• _RAW DATA_

•••••

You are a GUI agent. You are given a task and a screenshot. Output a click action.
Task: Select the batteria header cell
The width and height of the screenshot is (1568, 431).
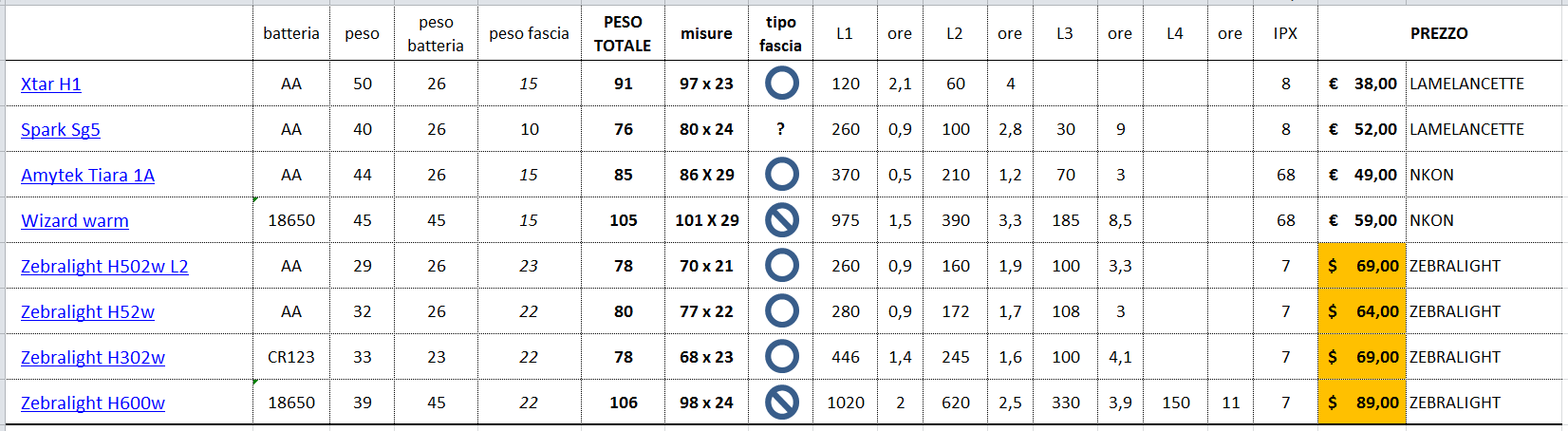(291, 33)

•••••

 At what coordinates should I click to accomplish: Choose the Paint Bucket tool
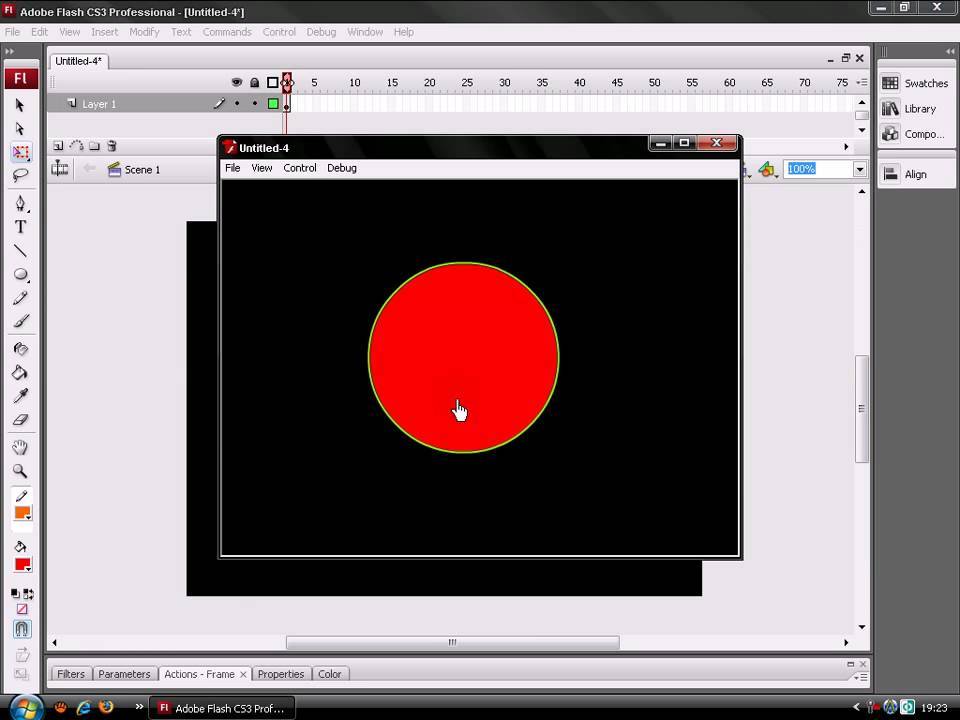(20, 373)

•••••

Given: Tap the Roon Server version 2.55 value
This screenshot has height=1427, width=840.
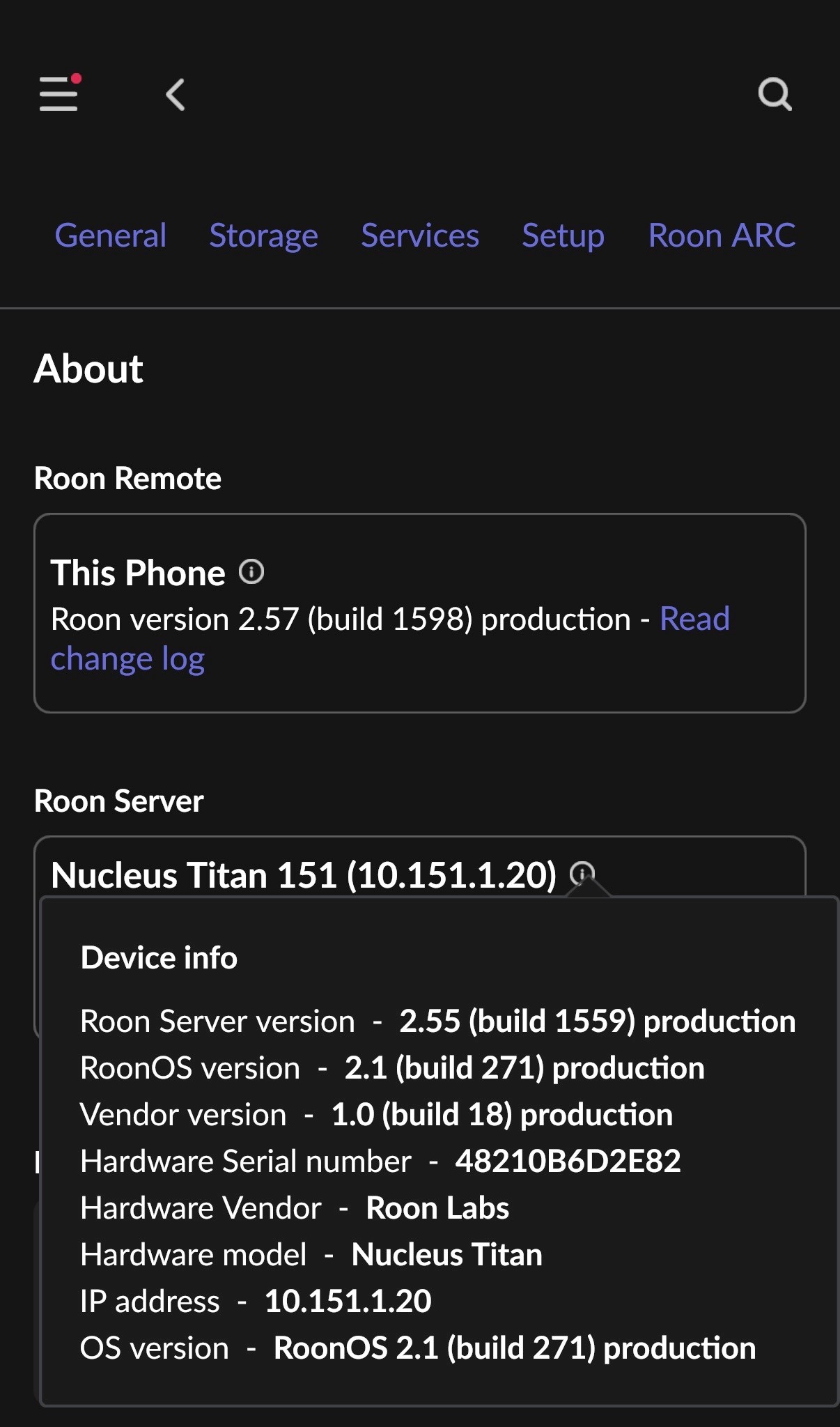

•••••

• _TASK GOAL_
Only the lines above starting with the one with "Given: Tap the Roon Server version 2.55 value" and going through the one with "This screenshot has height=1427, width=840." are to be copied, word for word and with both ends kept.

• _ANSWER SPACE_
Given: Tap the Roon Server version 2.55 value
This screenshot has height=1427, width=840.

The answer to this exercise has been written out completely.